Margrethe Vestager is saying that the Facebook outage shows the need for more competition in social media. And she’s right, if you enjoyed that outage and would like to make it permanent, not in the sense that you will stop getting any social media, but in the sense of crossing half your friends off of your friends list forever. For that is what will happen in a world of “fifty different Facebooks” in which, by antitrust design, you are no longer permitted to belong to the same social media platform to which everyone else belongs.

What the Facebook outage tells us is not that we need more competition in social media; it tells us that we need more regulation. That Facebook is a public utility and if it does not voluntarily pour resources into service quality, as public utilities do, then we must force it to do that.

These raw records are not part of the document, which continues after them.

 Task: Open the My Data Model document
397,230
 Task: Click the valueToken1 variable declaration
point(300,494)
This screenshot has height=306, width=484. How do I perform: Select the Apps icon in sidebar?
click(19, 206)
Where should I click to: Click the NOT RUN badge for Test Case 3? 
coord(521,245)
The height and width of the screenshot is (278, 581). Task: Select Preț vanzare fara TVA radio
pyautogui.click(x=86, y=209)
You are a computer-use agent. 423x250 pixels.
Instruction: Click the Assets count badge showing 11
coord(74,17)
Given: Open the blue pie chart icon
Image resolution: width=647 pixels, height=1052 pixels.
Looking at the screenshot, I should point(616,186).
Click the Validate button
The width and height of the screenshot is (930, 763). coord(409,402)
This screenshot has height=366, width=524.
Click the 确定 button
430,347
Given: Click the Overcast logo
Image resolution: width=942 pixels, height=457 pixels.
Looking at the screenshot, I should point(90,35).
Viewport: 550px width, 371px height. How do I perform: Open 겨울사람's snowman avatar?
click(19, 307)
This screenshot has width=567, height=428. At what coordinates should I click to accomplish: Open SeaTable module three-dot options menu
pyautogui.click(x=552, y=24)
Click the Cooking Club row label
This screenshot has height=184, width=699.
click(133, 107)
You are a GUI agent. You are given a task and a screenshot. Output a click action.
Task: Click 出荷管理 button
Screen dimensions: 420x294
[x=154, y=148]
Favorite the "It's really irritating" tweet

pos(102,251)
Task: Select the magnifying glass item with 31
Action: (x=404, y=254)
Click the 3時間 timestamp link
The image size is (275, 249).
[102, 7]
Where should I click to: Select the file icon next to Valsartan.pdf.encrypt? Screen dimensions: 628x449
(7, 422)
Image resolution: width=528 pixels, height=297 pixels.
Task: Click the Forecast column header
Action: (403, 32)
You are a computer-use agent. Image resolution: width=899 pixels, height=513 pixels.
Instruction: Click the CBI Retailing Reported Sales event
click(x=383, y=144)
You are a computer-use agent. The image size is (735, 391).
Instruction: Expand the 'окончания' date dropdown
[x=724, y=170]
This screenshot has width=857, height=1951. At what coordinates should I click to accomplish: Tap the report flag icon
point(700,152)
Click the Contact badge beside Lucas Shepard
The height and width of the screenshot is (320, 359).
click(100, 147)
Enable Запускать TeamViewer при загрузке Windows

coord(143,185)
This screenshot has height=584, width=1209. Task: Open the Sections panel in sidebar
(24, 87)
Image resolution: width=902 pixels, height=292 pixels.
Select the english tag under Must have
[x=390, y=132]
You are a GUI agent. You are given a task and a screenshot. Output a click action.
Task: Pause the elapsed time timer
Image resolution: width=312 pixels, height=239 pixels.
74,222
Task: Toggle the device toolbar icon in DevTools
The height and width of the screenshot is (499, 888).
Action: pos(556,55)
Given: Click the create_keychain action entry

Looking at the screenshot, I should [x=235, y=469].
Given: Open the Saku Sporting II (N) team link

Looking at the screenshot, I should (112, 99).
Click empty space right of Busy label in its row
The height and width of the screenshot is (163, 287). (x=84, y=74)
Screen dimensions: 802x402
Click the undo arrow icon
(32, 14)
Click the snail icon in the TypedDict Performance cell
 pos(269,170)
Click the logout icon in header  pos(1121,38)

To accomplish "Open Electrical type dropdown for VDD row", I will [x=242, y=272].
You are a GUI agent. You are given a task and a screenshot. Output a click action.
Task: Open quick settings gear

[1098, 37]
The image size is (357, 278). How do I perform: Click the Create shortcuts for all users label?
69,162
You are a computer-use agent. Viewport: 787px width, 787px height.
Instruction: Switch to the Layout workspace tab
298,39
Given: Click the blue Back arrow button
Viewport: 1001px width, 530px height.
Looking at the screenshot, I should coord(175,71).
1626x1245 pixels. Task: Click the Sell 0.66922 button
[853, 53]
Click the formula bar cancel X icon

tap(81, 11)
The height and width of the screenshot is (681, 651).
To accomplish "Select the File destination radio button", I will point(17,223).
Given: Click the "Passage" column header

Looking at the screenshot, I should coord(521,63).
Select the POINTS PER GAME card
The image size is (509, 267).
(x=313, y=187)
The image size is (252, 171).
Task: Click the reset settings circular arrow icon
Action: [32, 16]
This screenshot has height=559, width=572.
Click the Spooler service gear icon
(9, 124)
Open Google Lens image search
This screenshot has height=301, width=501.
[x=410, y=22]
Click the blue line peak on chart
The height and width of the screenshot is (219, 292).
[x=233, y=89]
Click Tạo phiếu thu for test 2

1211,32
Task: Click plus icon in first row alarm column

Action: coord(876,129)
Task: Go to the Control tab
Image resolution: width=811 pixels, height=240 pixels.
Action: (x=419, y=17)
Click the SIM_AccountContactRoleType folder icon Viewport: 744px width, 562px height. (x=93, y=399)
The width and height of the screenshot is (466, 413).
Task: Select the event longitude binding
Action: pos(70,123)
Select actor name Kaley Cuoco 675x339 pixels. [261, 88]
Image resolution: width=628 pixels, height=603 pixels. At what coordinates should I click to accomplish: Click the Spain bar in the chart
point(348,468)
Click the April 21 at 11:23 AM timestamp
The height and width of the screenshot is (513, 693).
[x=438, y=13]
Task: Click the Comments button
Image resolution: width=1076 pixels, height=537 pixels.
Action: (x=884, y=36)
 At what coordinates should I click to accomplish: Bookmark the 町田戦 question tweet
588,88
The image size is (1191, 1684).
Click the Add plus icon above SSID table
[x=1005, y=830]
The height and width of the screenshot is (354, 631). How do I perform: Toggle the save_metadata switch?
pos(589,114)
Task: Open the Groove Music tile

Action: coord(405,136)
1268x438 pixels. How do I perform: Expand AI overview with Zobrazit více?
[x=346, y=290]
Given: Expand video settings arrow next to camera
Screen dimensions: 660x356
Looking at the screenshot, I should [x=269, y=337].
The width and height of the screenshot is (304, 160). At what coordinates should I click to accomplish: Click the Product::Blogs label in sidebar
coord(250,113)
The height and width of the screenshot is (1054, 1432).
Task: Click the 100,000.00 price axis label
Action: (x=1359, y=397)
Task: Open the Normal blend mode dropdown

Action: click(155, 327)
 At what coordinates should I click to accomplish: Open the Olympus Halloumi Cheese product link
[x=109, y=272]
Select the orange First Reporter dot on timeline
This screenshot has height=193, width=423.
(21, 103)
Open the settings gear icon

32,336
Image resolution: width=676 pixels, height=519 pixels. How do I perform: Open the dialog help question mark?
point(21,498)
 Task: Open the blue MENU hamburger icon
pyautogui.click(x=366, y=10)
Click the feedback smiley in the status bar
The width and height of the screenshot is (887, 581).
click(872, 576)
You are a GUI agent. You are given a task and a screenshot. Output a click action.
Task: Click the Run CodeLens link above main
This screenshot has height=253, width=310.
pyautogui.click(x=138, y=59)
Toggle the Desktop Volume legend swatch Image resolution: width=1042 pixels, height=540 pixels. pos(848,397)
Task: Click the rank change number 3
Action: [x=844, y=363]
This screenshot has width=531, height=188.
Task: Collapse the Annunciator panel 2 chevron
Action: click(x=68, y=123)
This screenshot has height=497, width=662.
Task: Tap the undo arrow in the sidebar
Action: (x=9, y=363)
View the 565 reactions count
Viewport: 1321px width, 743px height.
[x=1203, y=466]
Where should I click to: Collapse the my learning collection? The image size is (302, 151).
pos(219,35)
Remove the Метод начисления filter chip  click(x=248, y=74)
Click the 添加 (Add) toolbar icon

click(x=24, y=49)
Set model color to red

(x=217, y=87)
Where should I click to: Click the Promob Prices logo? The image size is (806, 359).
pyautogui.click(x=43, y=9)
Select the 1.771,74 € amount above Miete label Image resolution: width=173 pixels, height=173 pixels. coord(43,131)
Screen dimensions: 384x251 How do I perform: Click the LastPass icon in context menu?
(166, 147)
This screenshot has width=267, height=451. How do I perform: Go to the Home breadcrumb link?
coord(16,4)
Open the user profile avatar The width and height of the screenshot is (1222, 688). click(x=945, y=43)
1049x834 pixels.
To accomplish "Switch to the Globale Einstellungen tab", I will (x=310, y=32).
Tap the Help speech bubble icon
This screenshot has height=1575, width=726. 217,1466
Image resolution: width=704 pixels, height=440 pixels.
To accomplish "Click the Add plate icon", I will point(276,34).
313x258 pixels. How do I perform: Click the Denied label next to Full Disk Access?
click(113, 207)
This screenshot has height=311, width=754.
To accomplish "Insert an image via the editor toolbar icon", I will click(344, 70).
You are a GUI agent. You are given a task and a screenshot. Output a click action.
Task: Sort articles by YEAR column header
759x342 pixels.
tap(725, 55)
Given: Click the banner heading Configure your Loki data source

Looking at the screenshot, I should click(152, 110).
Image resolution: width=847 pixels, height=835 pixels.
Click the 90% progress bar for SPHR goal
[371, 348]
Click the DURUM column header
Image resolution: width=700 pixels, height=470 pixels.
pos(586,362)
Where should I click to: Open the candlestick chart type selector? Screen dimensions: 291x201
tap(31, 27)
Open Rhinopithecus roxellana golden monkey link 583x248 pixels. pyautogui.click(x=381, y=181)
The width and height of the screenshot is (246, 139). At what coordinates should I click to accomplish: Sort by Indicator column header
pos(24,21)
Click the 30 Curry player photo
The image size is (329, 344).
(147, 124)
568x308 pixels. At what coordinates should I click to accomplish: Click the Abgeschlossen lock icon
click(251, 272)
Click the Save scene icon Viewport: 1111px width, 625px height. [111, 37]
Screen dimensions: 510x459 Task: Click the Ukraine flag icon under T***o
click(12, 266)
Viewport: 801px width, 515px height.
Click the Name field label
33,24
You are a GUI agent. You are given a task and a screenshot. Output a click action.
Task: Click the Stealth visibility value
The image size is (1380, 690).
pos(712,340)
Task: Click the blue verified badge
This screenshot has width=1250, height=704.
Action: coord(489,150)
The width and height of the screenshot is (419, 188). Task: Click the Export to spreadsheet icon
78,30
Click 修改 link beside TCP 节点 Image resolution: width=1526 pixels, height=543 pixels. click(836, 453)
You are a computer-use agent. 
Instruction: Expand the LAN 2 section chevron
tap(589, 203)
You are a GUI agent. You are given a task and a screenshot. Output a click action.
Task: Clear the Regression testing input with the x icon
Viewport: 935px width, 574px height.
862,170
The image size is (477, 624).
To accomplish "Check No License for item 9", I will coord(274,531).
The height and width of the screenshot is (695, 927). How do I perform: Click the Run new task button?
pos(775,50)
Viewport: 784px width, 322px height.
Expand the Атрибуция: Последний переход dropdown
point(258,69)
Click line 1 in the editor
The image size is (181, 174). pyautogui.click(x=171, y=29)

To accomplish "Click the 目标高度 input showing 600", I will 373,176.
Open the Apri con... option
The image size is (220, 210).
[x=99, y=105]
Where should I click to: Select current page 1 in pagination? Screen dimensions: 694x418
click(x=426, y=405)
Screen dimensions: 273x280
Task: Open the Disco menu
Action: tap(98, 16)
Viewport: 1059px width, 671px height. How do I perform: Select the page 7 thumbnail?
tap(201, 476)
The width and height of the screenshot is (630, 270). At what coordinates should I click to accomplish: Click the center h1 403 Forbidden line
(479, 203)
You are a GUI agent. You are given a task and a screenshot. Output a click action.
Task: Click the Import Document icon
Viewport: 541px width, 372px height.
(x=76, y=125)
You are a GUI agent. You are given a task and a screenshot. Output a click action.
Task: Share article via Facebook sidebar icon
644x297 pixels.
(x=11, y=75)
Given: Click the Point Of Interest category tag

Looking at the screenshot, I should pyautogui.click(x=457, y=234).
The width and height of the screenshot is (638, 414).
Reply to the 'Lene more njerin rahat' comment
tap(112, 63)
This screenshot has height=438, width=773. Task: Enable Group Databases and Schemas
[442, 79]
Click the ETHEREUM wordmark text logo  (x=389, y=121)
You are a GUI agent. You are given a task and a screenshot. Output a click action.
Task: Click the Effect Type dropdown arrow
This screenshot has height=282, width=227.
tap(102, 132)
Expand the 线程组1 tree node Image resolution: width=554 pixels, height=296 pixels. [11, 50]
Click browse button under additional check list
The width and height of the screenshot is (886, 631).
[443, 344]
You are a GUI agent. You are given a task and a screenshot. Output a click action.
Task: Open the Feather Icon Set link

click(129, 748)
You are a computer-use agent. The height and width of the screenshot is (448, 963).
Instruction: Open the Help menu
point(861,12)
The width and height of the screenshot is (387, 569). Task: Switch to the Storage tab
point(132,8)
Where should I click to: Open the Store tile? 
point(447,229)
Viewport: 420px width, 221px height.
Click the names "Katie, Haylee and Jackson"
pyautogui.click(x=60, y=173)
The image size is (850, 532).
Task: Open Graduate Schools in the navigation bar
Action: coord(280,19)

If Facebook had a smart, Theodore Newton Vail-like CEO, however, the political fallout from this outage would be enough to focus Facebook’s mind.

Focus it on service.

Because public utilities are through and through political animals, satisfying political constituencies by delivering to them the services they demand, on pain of intemperate, unreasoning, wrathful antitrust breakup.

Indeed, the only rationality about antitrust in this context is that the anger that drives it makes it a credible threat in spite of its unreason, rather the way that the likelihood that a thug will kill you for the slightest offense—and hence do time, quite irrationally, over nothing—puts you on your best behavior around him. Antitrust intimidates. That doesn’t make it rational, but it does make it useful.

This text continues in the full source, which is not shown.